The role of neutrophils and NETosis in lipopolysaccharide exacerbated asthmatic airway inflammation.

BACKGROUND: Lipopolysaccharides (LPS) are associated with the exacerbation of asthma, accompanied by an increased recruitment of neutrophils to the airway. The role of these neutrophils warrants thorough investigation. METHODS: In this study, three genotypes of mice were utilized to establish an asthma model aggravated by LPS combined with ovalbumin (OVA). The bronchoalveolar lavage fluid (BALF) of mice was obtained to detect neutrophil-related inflammatory factors. Lung tissues were collected for staining, and neutrophils derived from bone marrow of mice were subjected to transcriptomic sequencing analysis. RESULTS: Our findings revealed that, compared to eosinophilic asthma, Exacerbated asthma triggered by LPS combined with OVA showed more severe airway inflammation.
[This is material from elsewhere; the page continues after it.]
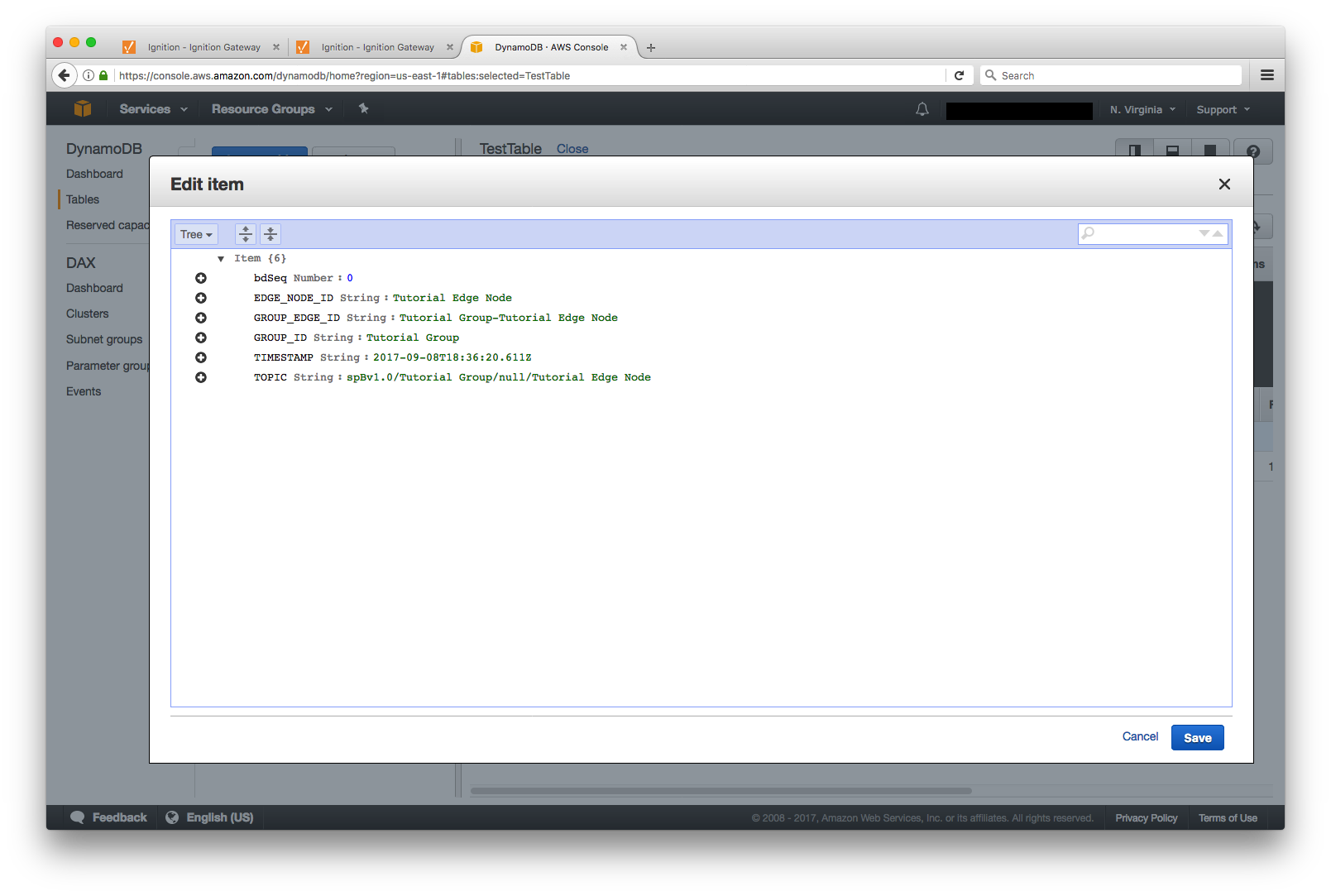Go back with the browser back arrow

65,75
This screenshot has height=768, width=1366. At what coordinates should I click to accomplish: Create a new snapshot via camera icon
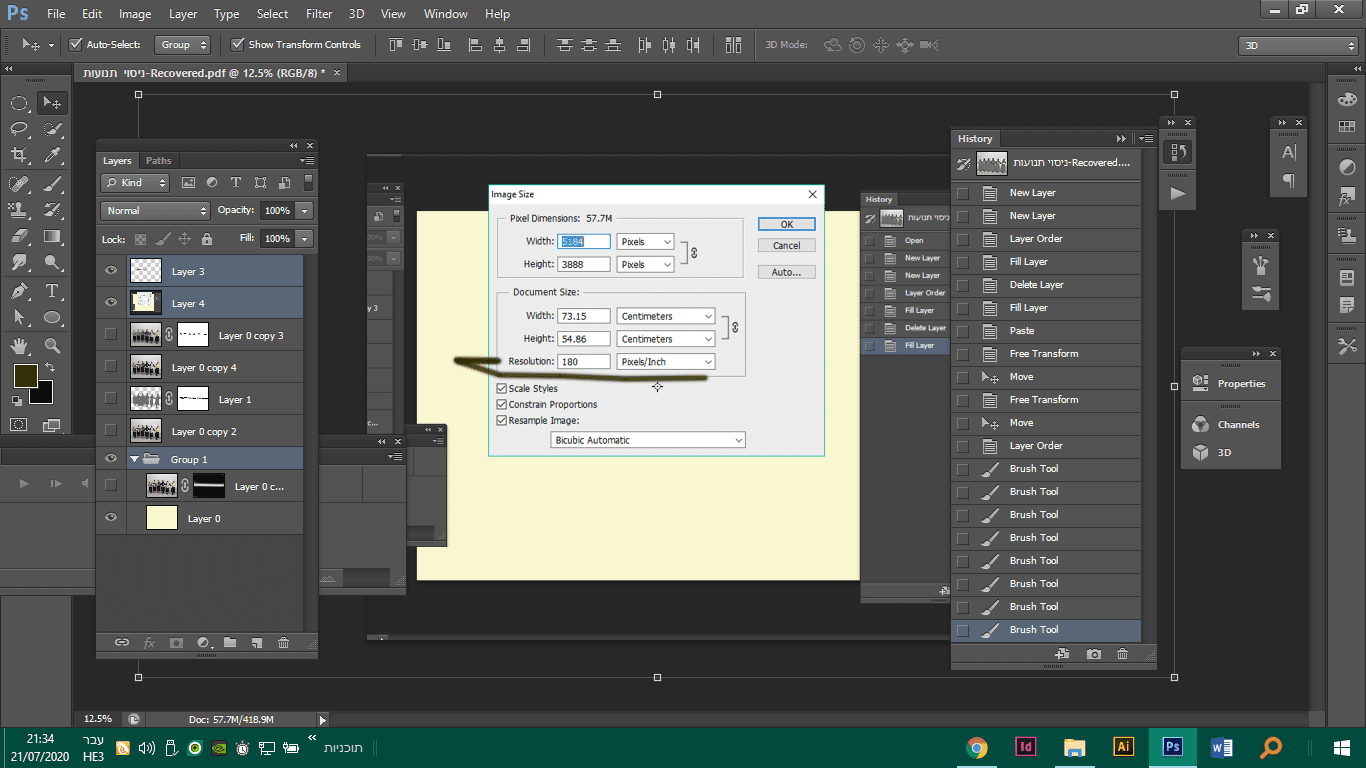[1094, 654]
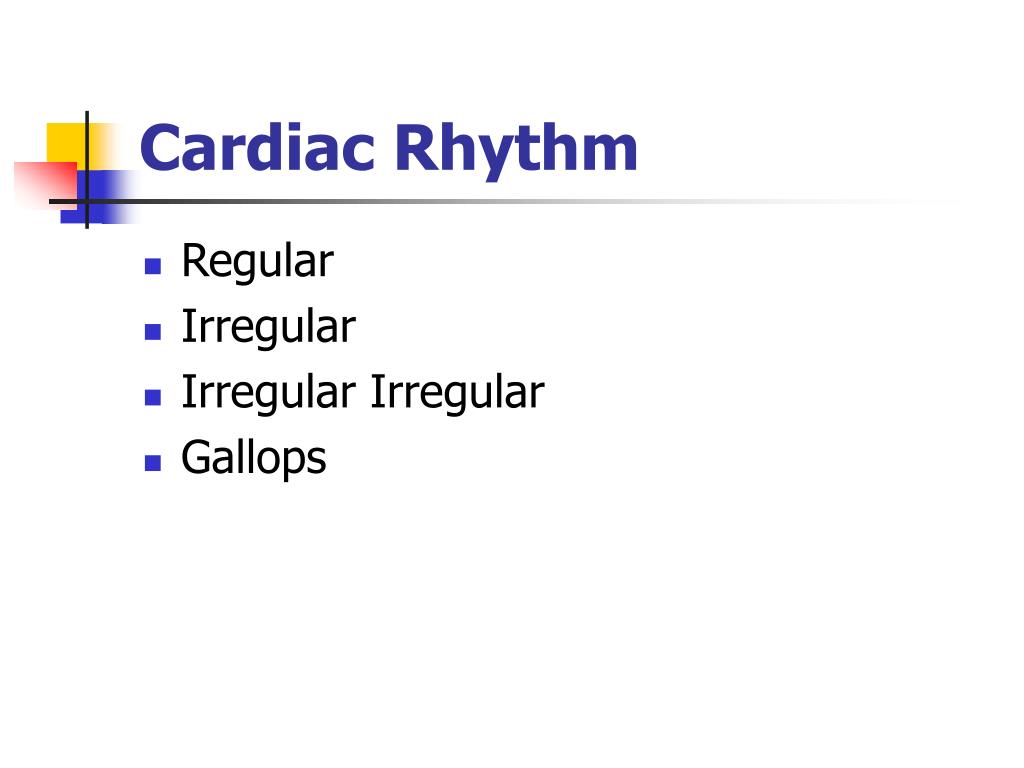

Neutrophil-related markers like IL6, IL8, and neutrophil extracellular traps (NETs) were significantly elevated in this model. Inhibiting neutrophils production significantly improved airway inflammation and lung function. Analysis of differentially expressed genes (DEGs) in bone marrow neutrophils highlighted enrichment in the NETs pathway. Suppressing NETs yielded similar results to decreasing neutrophils. CONCLUSION: Our results indicate that NETs are involved in the pathogenesis of LPS exacerbated asthmatic airway inflammation, and targeting the NETosis function of neutrophils may represent an effective therapeutic approach.